Throughout Range, however, Epstein is meticulous and spends a great deal of time giving credit to dissenters where credit is due. For example, he shares the story of Lazlo and Klara Polgar and their three daughters, Susan, Sofia, and Judit. Lazlo hoped to raise a family of geniuses and that's what he did. His daughters trained in chess whenever they could — and it paid off. "Susan became the first woman to achieve grandmaster status through tournament play against men...Judit, at fifteen years and five months, became the youngest grandmaster ever, male or female." Sofia, by comparison the least successful, still reached international master status. This, Epstein grants, is a triumph of specialization.
He deftly flips this on its head, however, explaining the history of computers who can beat humans at chess. What repeated practice trains, he argues, is the same thing that computers are better at than people: tactics. Garry Kasparov, a grandmaster whose 1997 loss to IBM's supercomputer signaled something of a changing of the guard, set out to demonstrate this in a series of hybrid tournaments where humans competed with a machine partner. Epstein writes:
When the human-and-machine-team-ups proliferate outward, the results continue along this line. "A few years later...a duo of amateur players with three normal computers not only destroyed Hydra, the best chess supercomputer, they also crushed teams of grandmasters using computers." Epstein is always careful to respect the dedication and skill of the chess grandmasters. His point is not that their work was wasted but that repetitive devotion of this sort is only useful for training a certain type of skill and most things aren't like chess.

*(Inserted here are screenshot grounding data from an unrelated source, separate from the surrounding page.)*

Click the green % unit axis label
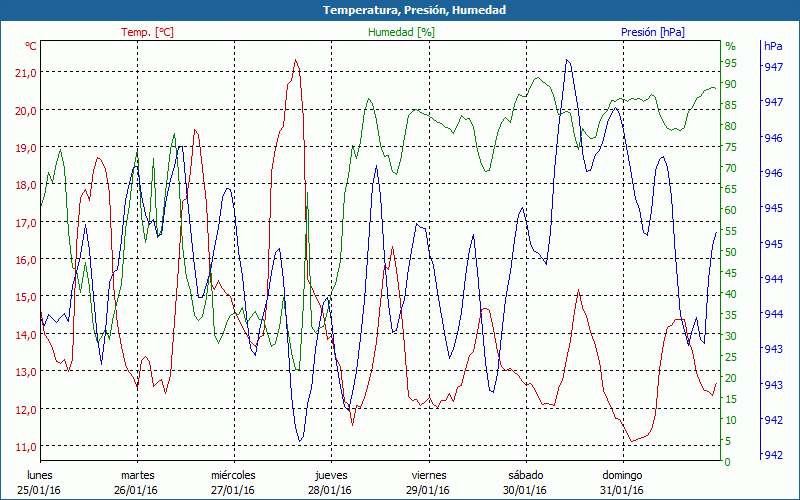 coord(730,46)
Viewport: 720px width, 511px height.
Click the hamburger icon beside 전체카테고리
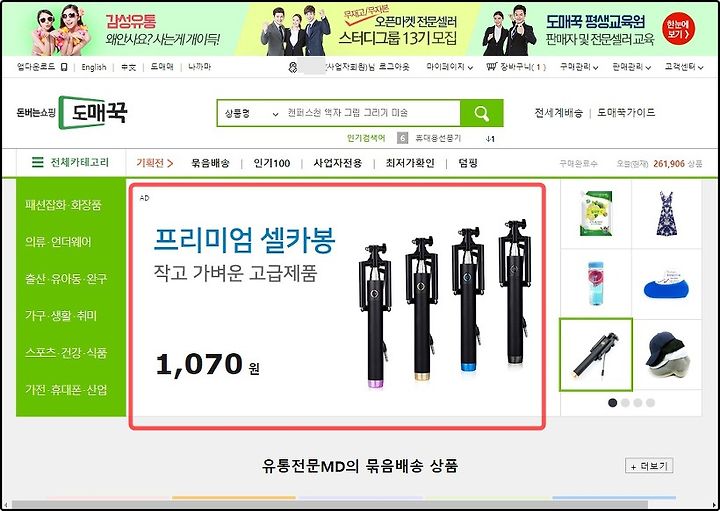[x=38, y=162]
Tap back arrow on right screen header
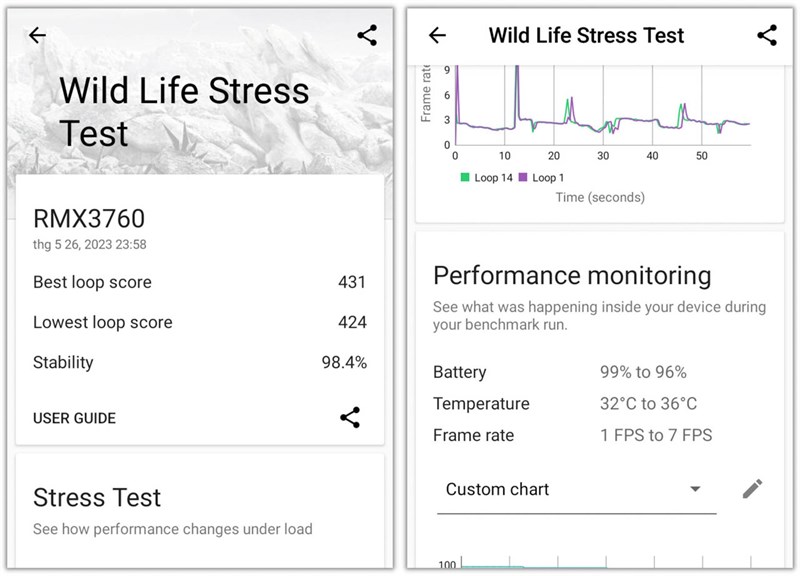The height and width of the screenshot is (576, 800). pyautogui.click(x=437, y=36)
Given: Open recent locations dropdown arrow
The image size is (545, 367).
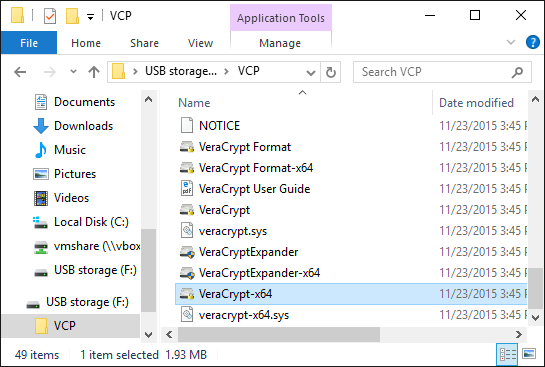Looking at the screenshot, I should [73, 72].
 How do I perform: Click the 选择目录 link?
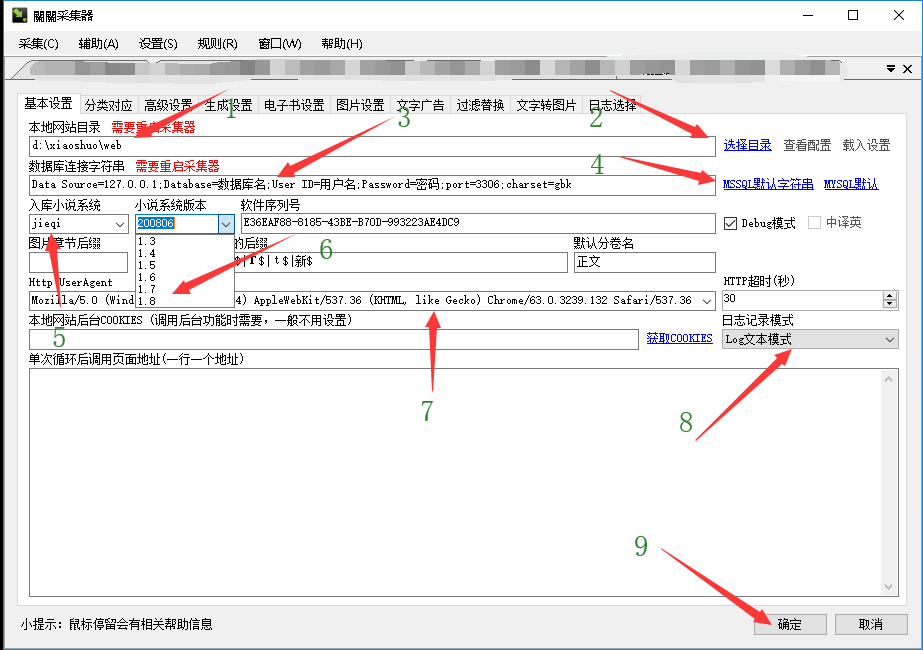point(747,145)
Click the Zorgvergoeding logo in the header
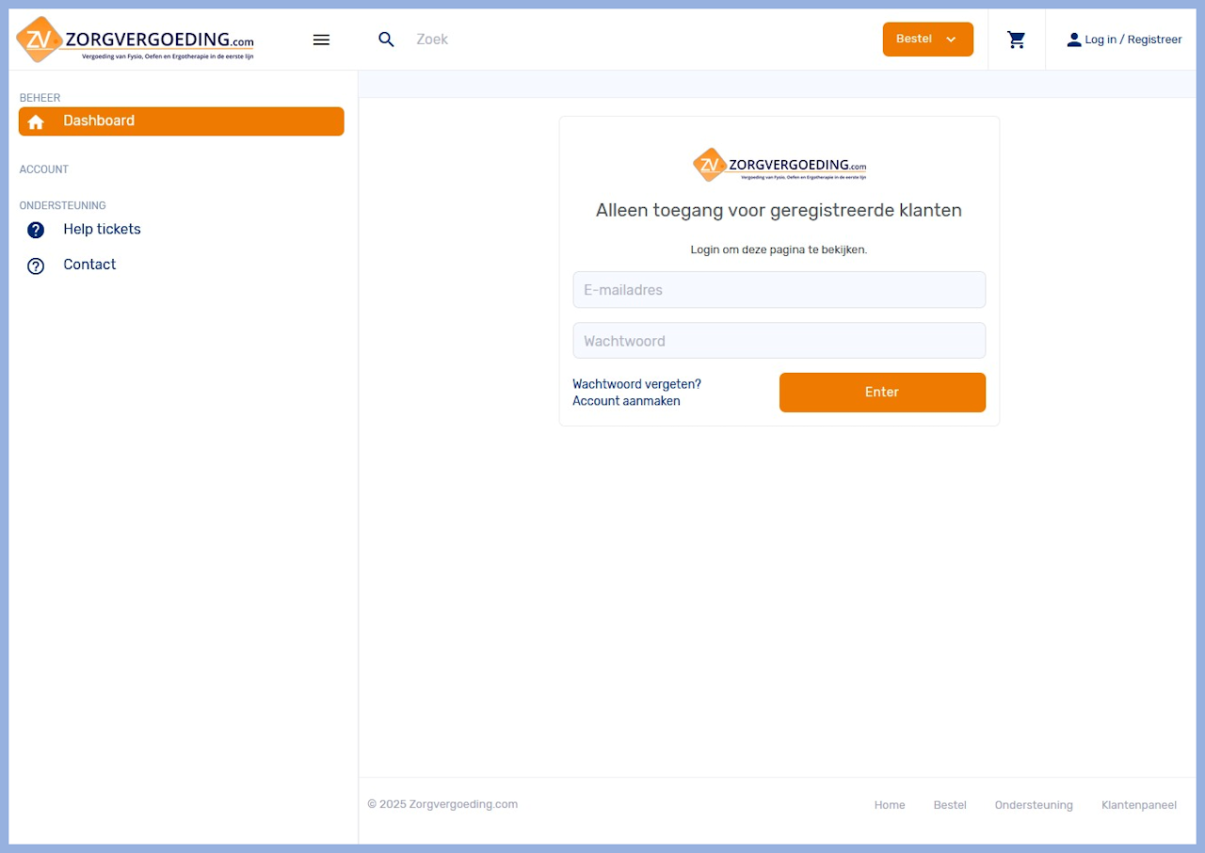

Epstein goes on to highlight numerous great successes made possible by wide-ranging thinking. Gunpei Yokoi, a graduate student and hobbyist, joined Nintendo in 1965 as a maintenance employee. An executive caught him messing around with a gripping tool he'd made in his spare time at work and asked him to develop it into a toy. Yokoi rose in the ranks after the toy's success, playing an important role in the development of the Game Boy, where his lack of engineering experience helped him resist the pull toward the newer technology their competitors were trying. Epstein is quick to also emphasize the essential role that narrow specialists played in the process. Another success he cites is InnoCentive, a company that connects entities with intractable problems with smart people who want to help solve them, for rewards, in their spare time. When the Laboratory for Innovation Science at Harvard had those people who solved problems on InnoCentive rate how relevant the problem they addressed was to their own field of specialization, they found that "the further the problem was from the solver's expertise, the more likely they were to solve it."
Where Epstein's argument stumbles is in more artistic fields. The objective measures that he had been relying on to make his points are no longer as relevant, and they're less convincing as a result. Early on, he traces Vincent Van Gogh's creative life before he settled on painting, and uses Van Gogh's high number of paintings sold for over $100 million as proof of his prowess. Similarly, he cites a study done which ranked comic book creators based on the commercial value of their issues. Art's commercial value is not and never will be a useful metric of its quality and it's a shame that Epstein attempts to include that idea in his analysis.
On top of this, Range makes the same compromises that many books of social science make. Many studies are cited, but the size or repeatability of them is not mentioned. There are notes in the back for the more studious readers, but more rigorous in-text citations should be encouraged.
Despite these flaws, Range is a convincing, engaging survey of research and anecdotes that confirm a thoughtful, collaborative world is also a better and more innovative one.
Bradley Babendir is a freelance book critic based in Boston.